- Speaking of the Followers of the Apocalypse, their leader is a bit of a subversion: She certainly dresses the part (complete with a garishly-colored mohawk), but she wants to help make the Wasteland a better place by providing aid and education to the needy.
- Caesar's Legion are an interesting example. Their leader aims to create a totalitarian state using bits and pieces of ancient Roman culture and aesthetics to create a single, unified tribal identity for his slave soldiers. The result is a powerful, well organized army that's nonetheless fairly punkish as far as their technology level is concerned (primitive medicine and emphasis on low tech, reliable weapons and melee are deliberate, to emphasize personal sacrifice). On the other hand, Legion subjects in territories its controls (which reach from Arizona to Colorado) enjoy a well developed modern infrastructure and unparalleled safety.
- Fallout 3 plays this trope straighter, with only a handful of decent town structures, and the entire wasteland filled with small gangs of raiders who have no organization amongst themselves at all.
- The factions described most closely as punk in the original games were mostly good people - the original followers of the apocalypse looked like a biker gang, the tanker vagrants were good natured nomads who found the Shi welcoming, the other "punk" faction in the Boneyard in the first game were just poor people trying to fend for themselves and you can end up helping them liberate one of the Boneyard's towns from the military dictatorship the mercenaries in charge of official security there have imposed. As a general rule, when it comes to Fallout, you can tell the degree of black in a faction by how stuck in the past they are.
- Each bandit tribe in RAGE comes in its own distinct, punky flavor: cannibals, drunken Brits, gadgeteering Faceless Goons, Pyro Maniacs and gibbering Wild Men, to name a few.
- The Twisted Metal series as of Black and the 2012 reboot. While the world hasn't suffered any kind of great cataclysm and normal society still marches on, the characters and vehicles have a definite Apunkalypse style about them.
- In Crude Buster, two crude dudes with mohawks and Cool Shades fight a gang of mutants that now infests the ruins of New York City.

> **What you need to do**:
**A)** According to the page text, what area do the territories controlled by Caesar's Legion reach across?
**B)** Rewrite the page text, starting at the words "- The factions" and stopping after "past they are.", with "Boneyard" changed to "Hub".
**C)** List every bandit tribe flavor in RAGE that the page text names.

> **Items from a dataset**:
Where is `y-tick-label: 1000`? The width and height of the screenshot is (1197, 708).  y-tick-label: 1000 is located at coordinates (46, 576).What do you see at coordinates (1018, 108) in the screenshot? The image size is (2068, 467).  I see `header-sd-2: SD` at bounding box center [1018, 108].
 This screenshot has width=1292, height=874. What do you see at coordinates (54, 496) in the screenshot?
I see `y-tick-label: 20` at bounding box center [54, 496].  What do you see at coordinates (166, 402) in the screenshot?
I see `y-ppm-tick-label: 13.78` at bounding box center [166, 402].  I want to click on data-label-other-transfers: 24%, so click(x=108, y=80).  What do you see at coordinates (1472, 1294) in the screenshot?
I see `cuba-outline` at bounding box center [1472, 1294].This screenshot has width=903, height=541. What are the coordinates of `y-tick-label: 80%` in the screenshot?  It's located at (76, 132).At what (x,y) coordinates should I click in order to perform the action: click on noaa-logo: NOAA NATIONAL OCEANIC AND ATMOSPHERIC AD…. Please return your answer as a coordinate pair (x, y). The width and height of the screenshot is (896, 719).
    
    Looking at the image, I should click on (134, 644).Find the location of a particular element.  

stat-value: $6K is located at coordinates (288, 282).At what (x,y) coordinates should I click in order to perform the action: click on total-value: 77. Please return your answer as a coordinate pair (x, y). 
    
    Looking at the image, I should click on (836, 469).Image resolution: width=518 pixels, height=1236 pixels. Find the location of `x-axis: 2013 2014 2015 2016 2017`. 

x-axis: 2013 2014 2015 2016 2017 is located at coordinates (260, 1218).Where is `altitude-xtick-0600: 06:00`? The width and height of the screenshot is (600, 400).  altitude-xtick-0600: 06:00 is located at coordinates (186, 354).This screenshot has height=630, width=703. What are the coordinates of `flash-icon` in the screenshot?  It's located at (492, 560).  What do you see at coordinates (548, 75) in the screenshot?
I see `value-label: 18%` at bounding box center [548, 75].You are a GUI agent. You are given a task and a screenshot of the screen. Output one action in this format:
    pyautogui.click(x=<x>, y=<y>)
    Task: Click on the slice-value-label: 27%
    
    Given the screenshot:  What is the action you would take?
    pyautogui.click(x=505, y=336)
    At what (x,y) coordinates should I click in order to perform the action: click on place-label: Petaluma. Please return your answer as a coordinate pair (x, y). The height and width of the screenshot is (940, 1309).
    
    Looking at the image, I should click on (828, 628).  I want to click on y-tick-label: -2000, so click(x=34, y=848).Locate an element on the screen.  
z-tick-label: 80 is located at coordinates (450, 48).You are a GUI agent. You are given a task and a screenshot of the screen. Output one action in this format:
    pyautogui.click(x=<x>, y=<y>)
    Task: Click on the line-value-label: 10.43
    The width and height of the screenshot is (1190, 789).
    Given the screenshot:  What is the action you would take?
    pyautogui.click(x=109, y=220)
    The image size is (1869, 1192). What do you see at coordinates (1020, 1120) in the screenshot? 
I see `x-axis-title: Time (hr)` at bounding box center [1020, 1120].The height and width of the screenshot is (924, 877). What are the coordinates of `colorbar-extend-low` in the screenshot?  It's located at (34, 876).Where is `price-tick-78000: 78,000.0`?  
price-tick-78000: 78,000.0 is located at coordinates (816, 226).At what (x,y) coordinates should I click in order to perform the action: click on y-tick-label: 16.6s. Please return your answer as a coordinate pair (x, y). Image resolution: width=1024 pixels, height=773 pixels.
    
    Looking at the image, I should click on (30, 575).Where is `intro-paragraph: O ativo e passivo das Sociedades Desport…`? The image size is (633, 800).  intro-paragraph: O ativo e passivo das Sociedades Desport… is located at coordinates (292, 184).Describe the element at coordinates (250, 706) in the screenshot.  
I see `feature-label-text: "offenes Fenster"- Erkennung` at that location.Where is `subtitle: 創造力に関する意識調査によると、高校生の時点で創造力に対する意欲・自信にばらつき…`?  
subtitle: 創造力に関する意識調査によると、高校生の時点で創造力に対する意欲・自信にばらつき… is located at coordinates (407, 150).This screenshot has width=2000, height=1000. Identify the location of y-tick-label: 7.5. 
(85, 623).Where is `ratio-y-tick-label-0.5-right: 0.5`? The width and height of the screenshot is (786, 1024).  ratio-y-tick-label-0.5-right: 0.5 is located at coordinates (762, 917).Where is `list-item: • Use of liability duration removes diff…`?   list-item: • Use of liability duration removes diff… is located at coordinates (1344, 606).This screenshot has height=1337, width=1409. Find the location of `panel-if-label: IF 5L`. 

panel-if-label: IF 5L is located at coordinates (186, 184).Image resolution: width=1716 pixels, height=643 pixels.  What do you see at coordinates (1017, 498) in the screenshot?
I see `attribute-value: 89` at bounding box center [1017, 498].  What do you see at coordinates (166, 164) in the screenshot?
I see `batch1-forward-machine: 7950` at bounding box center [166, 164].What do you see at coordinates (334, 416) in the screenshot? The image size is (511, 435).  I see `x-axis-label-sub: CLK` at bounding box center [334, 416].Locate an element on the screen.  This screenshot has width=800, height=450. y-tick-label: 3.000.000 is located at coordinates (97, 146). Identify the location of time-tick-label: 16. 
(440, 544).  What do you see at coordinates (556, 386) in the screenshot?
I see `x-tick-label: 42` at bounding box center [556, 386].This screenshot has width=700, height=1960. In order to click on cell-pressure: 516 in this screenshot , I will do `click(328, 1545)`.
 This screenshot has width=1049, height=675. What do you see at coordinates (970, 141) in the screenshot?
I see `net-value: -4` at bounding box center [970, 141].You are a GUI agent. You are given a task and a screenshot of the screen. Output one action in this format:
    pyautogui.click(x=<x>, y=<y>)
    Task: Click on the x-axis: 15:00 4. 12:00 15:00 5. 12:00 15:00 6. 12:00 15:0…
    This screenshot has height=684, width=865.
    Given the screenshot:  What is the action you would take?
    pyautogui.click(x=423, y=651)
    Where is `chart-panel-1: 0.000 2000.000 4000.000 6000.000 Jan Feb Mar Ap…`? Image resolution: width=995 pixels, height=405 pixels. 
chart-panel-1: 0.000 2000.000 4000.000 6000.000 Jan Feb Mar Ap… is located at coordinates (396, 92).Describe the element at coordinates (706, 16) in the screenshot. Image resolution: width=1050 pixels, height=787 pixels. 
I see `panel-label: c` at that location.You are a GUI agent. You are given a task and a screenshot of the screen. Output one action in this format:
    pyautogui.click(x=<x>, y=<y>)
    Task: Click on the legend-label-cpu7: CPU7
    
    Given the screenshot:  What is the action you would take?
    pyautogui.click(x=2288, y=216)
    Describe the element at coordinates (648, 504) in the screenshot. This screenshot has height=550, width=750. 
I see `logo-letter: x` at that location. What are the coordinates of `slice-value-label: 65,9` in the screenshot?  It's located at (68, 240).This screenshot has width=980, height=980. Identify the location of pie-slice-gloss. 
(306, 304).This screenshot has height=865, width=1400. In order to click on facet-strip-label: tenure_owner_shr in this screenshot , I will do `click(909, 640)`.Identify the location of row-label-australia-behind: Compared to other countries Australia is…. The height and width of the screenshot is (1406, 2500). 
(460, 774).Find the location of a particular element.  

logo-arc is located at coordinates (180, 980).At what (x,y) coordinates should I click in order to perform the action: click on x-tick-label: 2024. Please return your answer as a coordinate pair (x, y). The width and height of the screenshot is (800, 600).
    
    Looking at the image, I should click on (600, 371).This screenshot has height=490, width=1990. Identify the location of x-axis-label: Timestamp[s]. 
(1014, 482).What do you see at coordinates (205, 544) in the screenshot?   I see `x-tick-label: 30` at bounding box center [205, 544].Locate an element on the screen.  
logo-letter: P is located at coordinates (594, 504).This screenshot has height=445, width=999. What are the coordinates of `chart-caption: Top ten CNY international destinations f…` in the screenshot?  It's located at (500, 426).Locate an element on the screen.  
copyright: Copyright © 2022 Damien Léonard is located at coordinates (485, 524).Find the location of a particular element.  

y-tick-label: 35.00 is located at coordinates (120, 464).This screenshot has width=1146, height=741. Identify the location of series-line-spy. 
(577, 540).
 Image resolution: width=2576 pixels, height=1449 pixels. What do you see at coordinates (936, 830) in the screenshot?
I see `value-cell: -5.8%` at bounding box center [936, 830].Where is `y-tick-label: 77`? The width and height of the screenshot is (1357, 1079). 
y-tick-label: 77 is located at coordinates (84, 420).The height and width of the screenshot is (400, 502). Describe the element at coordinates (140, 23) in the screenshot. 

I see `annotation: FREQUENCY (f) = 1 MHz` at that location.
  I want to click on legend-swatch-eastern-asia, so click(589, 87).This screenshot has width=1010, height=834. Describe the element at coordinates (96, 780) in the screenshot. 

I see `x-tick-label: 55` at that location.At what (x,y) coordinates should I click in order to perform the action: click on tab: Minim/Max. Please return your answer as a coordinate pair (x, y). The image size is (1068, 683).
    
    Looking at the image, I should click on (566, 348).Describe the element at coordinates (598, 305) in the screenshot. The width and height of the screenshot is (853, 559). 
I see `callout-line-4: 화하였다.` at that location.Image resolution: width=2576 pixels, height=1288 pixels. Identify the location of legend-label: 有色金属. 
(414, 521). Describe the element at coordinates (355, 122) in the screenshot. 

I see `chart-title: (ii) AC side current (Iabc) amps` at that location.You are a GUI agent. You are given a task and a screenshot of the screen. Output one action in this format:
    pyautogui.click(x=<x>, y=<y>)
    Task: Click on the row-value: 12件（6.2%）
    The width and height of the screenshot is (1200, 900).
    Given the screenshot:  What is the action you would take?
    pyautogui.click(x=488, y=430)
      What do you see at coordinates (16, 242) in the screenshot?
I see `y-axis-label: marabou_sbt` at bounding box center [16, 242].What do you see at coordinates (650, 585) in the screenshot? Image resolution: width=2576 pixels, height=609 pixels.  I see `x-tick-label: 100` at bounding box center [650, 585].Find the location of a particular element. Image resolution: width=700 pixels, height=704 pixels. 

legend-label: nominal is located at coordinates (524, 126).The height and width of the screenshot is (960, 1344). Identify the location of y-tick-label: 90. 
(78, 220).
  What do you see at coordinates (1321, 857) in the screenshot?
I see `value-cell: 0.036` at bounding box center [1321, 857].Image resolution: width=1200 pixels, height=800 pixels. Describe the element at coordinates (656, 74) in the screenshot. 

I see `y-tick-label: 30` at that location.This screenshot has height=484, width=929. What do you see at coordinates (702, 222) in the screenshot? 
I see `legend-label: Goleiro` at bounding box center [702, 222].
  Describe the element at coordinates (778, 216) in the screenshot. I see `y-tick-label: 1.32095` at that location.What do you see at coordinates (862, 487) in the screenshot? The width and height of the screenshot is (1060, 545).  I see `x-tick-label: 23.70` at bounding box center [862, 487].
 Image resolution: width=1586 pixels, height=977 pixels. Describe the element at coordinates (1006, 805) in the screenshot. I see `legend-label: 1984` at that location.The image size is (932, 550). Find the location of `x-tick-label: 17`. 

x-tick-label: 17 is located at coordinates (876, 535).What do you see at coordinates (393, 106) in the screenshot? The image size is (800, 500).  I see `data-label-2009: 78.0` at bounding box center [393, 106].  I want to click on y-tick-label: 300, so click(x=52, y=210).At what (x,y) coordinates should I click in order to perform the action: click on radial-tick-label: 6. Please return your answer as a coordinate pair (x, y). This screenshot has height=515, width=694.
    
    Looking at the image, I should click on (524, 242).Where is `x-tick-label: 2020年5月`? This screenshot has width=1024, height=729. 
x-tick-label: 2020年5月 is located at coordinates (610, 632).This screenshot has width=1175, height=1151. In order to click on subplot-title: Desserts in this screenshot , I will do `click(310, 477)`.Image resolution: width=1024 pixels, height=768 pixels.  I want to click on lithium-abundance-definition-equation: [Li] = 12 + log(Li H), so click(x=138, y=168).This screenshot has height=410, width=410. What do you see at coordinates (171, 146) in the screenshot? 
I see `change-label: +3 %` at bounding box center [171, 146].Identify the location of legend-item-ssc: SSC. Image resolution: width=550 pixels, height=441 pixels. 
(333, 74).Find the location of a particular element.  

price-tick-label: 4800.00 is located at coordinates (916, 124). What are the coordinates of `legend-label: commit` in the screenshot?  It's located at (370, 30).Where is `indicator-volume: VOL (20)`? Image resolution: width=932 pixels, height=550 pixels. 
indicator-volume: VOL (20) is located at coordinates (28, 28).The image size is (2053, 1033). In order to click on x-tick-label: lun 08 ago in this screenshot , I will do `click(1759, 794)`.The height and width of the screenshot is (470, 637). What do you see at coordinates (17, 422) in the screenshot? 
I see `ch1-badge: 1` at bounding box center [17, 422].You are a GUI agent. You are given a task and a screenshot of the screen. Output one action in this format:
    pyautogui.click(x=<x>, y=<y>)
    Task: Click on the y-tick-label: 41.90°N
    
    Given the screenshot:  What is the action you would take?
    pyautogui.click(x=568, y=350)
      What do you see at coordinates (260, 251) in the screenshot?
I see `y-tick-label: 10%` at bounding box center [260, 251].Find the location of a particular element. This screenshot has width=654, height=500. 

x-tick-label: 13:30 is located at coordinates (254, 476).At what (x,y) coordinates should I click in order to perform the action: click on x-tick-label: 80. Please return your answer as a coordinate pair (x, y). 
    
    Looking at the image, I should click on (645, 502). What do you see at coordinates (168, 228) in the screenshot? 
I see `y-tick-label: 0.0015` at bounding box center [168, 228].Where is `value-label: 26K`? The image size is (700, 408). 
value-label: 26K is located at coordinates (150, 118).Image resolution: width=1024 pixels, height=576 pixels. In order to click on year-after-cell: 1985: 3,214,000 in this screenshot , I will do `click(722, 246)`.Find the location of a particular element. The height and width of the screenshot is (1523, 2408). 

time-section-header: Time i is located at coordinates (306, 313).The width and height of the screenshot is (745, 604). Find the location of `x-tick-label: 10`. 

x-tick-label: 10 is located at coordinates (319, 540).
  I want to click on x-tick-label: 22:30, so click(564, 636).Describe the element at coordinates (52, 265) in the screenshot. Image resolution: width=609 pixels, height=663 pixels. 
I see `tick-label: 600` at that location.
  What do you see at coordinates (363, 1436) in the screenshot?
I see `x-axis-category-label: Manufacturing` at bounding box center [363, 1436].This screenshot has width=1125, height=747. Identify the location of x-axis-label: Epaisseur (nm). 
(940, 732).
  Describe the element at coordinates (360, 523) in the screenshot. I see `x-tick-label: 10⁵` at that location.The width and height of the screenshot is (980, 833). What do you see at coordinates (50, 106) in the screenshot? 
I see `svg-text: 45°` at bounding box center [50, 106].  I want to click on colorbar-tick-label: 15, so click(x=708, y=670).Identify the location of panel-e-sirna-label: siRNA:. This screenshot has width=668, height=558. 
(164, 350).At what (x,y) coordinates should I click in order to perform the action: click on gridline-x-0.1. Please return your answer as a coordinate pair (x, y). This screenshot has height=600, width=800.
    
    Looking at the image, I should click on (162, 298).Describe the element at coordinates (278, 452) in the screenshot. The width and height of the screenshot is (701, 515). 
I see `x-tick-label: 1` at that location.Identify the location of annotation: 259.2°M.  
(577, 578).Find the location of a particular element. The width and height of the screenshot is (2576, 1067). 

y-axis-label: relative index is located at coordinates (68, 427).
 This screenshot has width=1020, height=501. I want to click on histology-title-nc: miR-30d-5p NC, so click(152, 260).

> **Written responses**:
**A)** They reach from Arizona to Colorado.

**B)**
- The factions described most closely as punk in the original games were mostly good people - the original followers of the apocalypse looked like a biker gang, the tanker vagrants were good natured nomads who found the Shi welcoming, the other "punk" faction in the Hub in the first game were just poor people trying to fend for themselves and you can end up helping them liberate one of the Hub's towns from the military dictatorship the mercenaries in charge of official security there have imposed. As a general rule, when it comes to Fallout, you can tell the degree of black in a faction by how stuck in the past they are.

**C)** cannibals, drunken Brits, gadgeteering Faceless Goons, Pyro Maniacs, gibbering Wild Men